--- Ausgewählter Auszug ---
Siegerehrung: Platz eins für Luna Albanese und Dimitriii Kalistov vom Grün-Gold-Club Bremen.
Familie Kalistov wollte Kiew nach Kriegsbeginn verlassen
Plötzlich wurde es dramatisch – auch für die Familien der beiden Nachwuchstänzer. So schnell wie möglich sollte Dimitrii Kalistov mit seinen Eltern und seinem älteren Bruder raus aus Kiew, raus aus der Ukraine. Es begann eine viertägige Flucht, wobei die Familie Kalistov immer im engen telefonischen Kontakt mit Uta und Roberto Albanese stand. Weil die zunächst angesteuerten Grenzübergänge nach Polen und Ungarn überfüllt waren, fuhr Familie Kalistov mit dem vollgepackten Auto weiter Richtung Rumänien. Ausreisen durften dann aber nur Mutter Lyubov und der jüngere Sohn Dimitrii, die seither bei Albaneses in Bremen Unterschlupf gefunden haben. Der ältere Bruder und Vater Alexandre weilen immer noch in der Heimat.
Für alle Beteiligten eine schwierige Situation. Angst und Sorge um das Wohlergehen der Liebsten prägt seit Wochen schon den Alltag. Umso schwerer war es, sich an diesem Wochenende komplett auf den Tanzsport zu fokussieren und diese Sorgen auszublenden. Und umso bemerkenswerter war im Besonderen der Auftritt von "Dima" Kalistov, der nicht nur großartig tanzte und Haltung bewies, sondern auch mit einer perfekten Führung glänzte. Der tosende Applaus der Zuschauer bei der Siegerehrung und beim abschließenden Siegertanz war Balsam auf so manche Wunde.

--- Gespeicherte Zeilen ---
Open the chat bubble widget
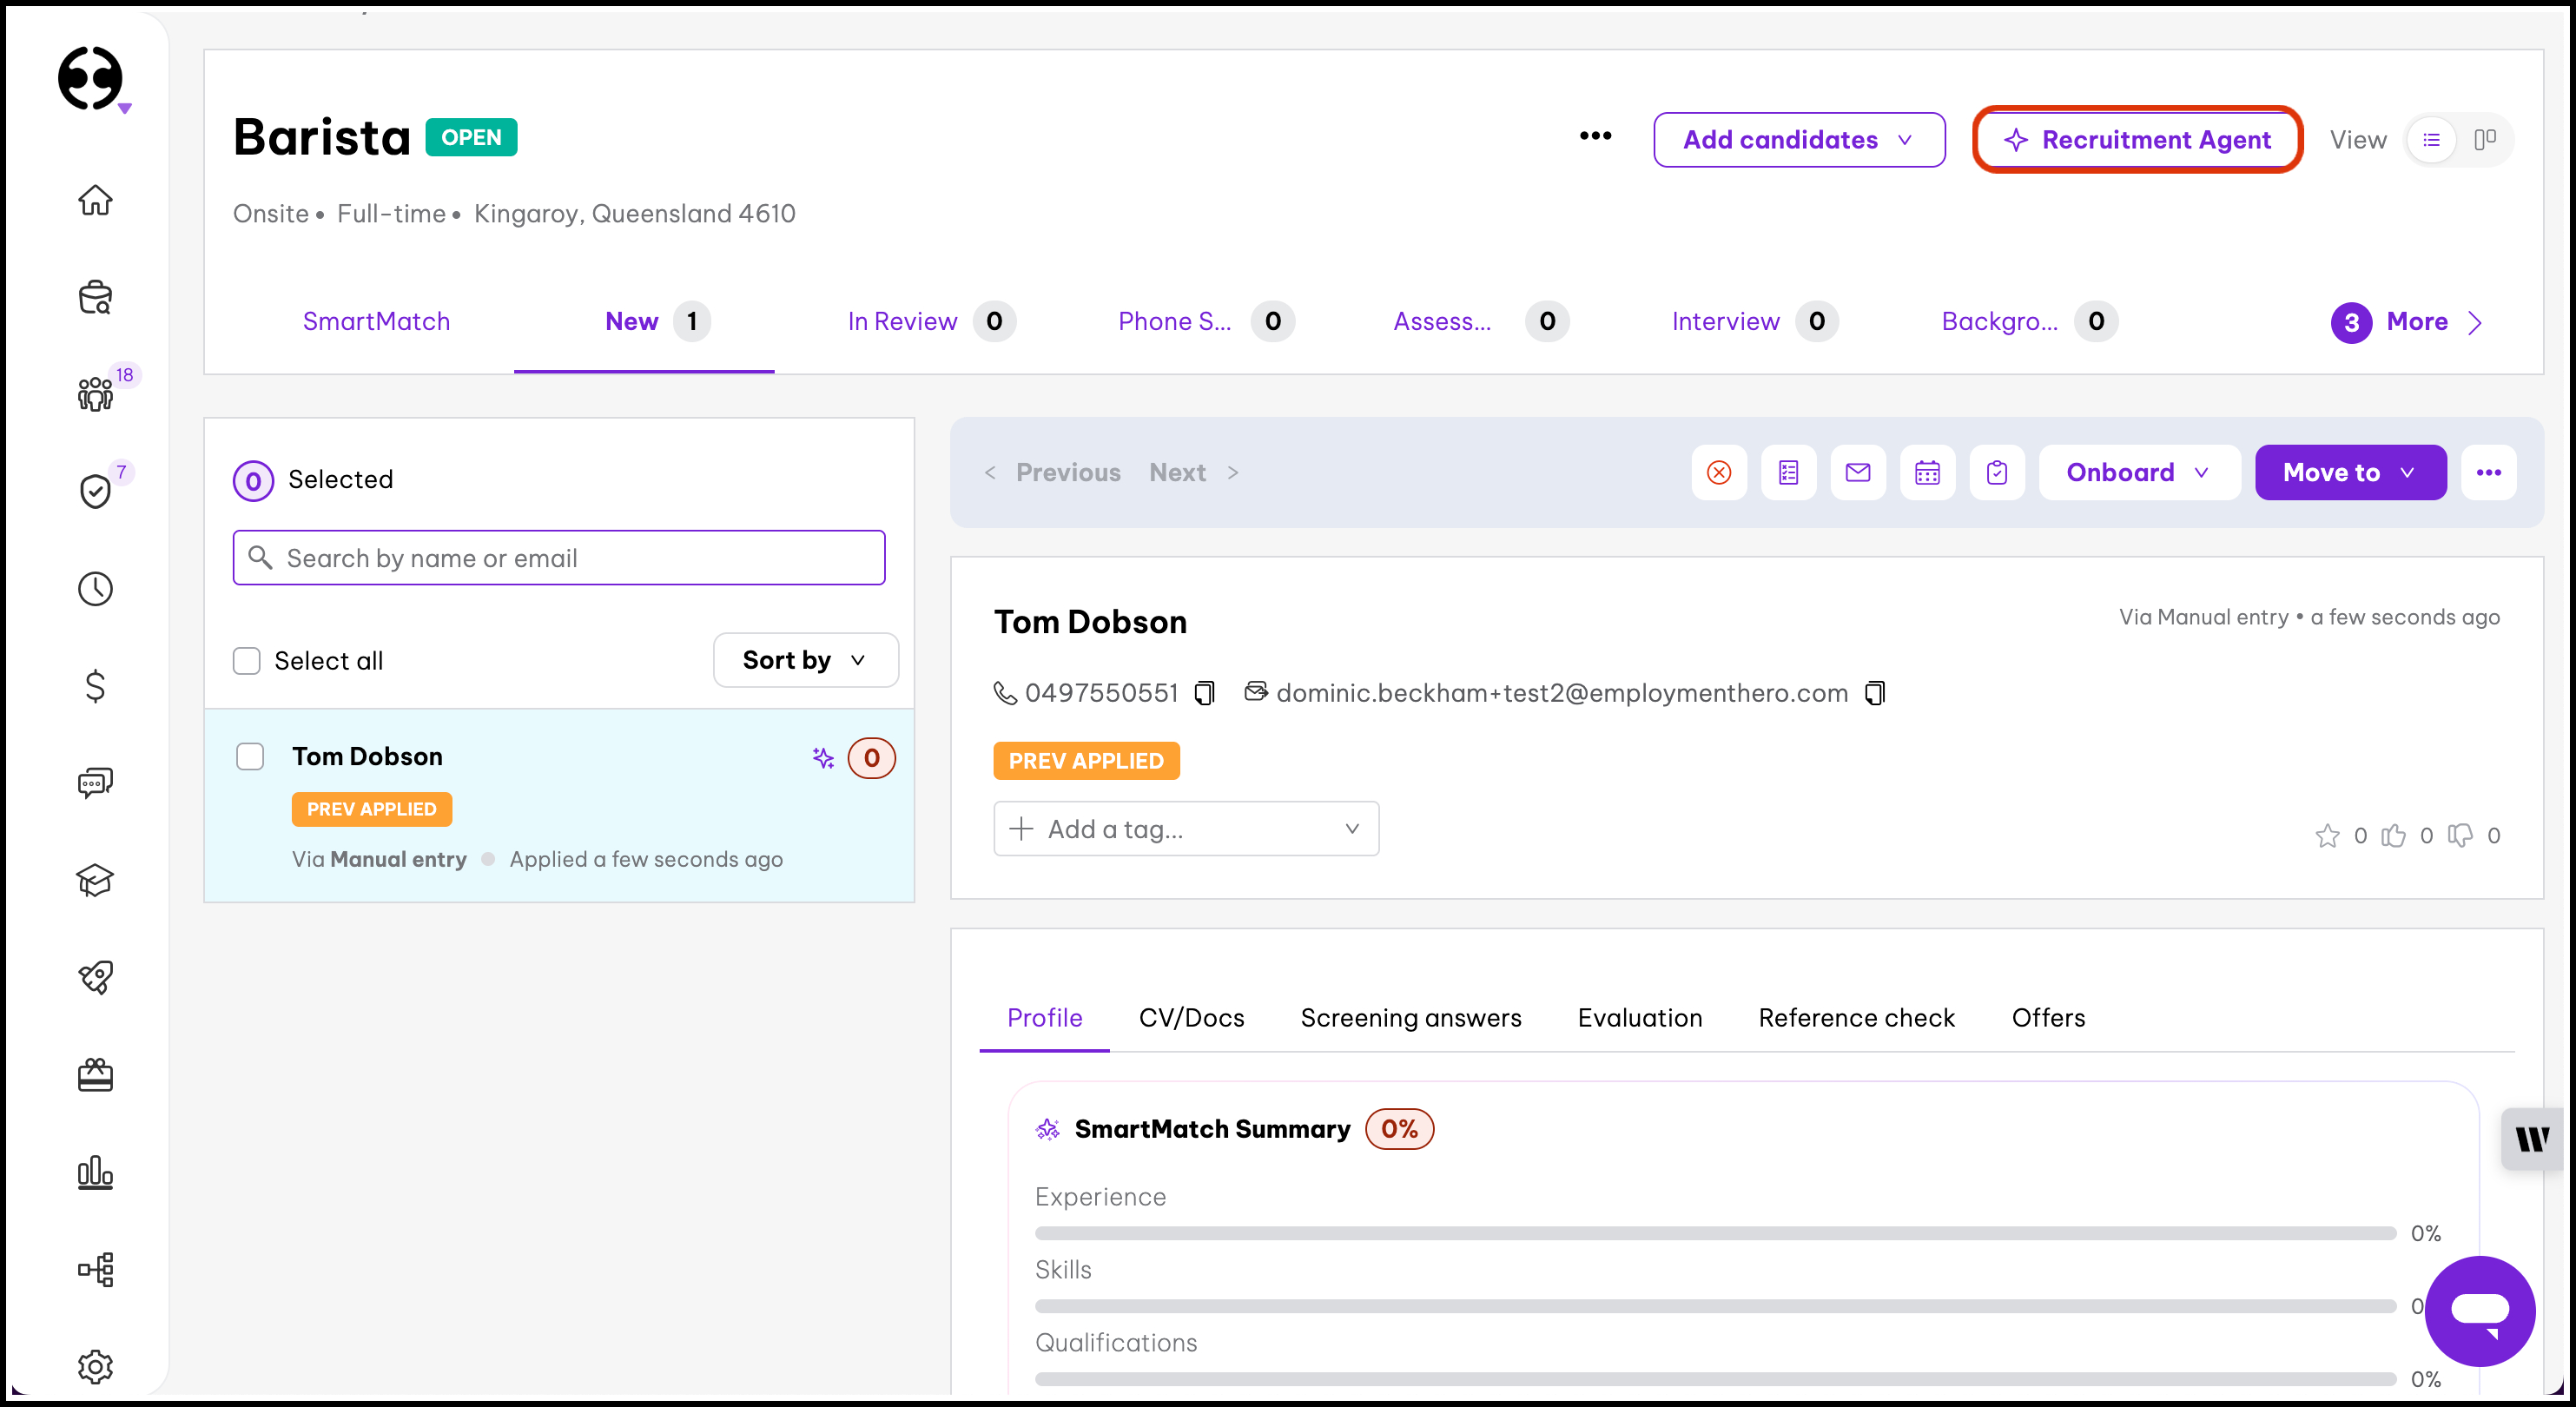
==
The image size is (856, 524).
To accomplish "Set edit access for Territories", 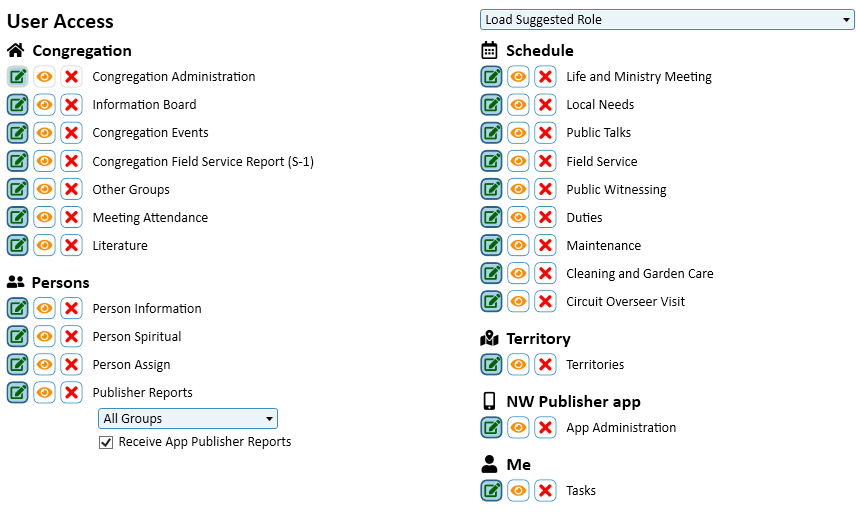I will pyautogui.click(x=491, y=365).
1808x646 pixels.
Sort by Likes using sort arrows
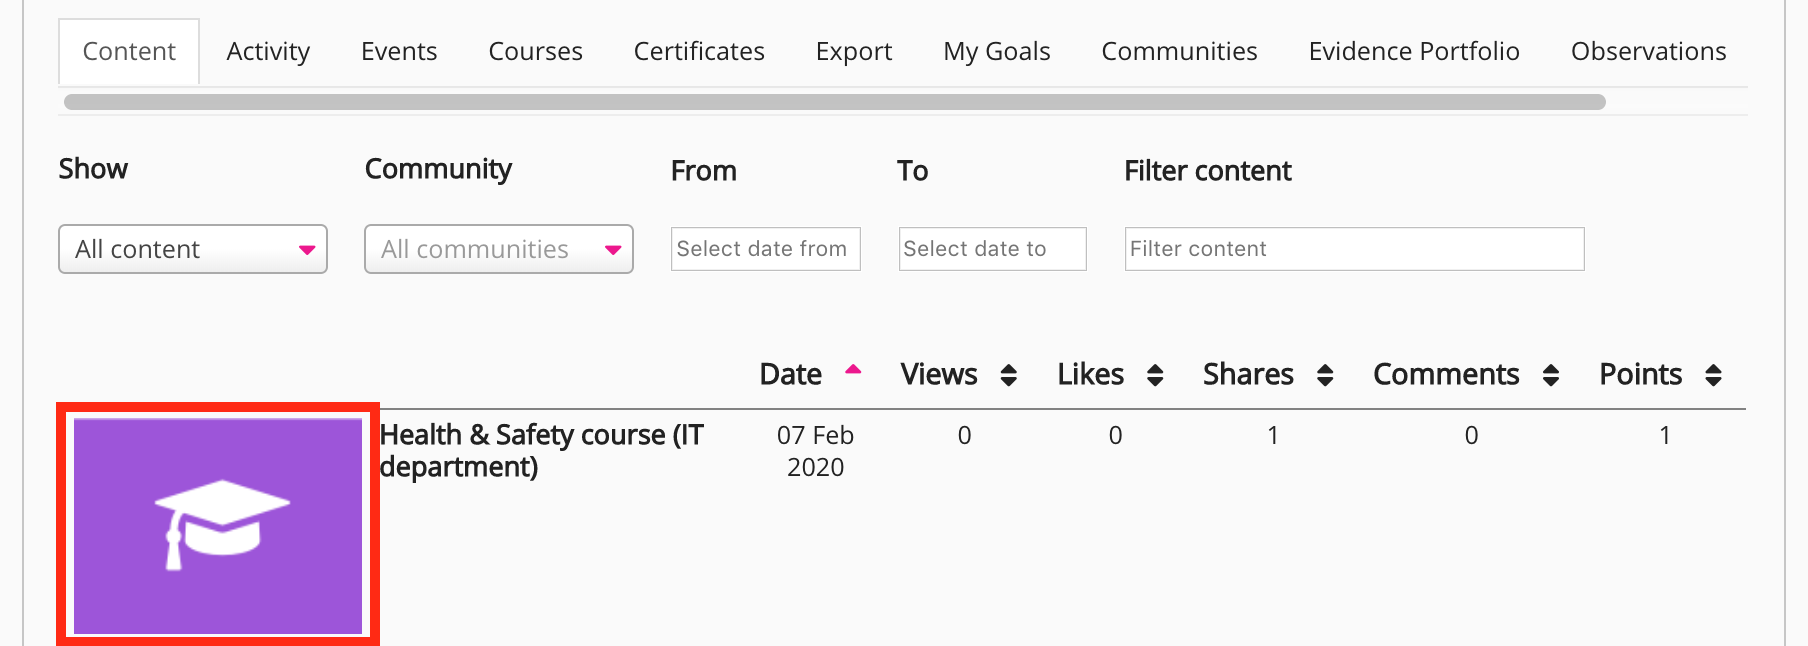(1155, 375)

--- Arbeitsauftrag ---
Gib aus dem Auszug über die Familie Kalistov den Text von „Siegerehrung: Platz eins“ bis „in der Heimat.“ wortgetreu aus. Die Zeilen werden hier nicht gebraucht.

--- Gelöste Aufgabe ---
Siegerehrung: Platz eins für Luna Albanese und Dimitriii Kalistov vom Grün-Gold-Club Bremen.
Familie Kalistov wollte Kiew nach Kriegsbeginn verlassen
Plötzlich wurde es dramatisch – auch für die Familien der beiden Nachwuchstänzer. So schnell wie möglich sollte Dimitrii Kalistov mit seinen Eltern und seinem älteren Bruder raus aus Kiew, raus aus der Ukraine. Es begann eine viertägige Flucht, wobei die Familie Kalistov immer im engen telefonischen Kontakt mit Uta und Roberto Albanese stand. Weil die zunächst angesteuerten Grenzübergänge nach Polen und Ungarn überfüllt waren, fuhr Familie Kalistov mit dem vollgepackten Auto weiter Richtung Rumänien. Ausreisen durften dann aber nur Mutter Lyubov und der jüngere Sohn Dimitrii, die seither bei Albaneses in Bremen Unterschlupf gefunden haben. Der ältere Bruder und Vater Alexandre weilen immer noch in der Heimat.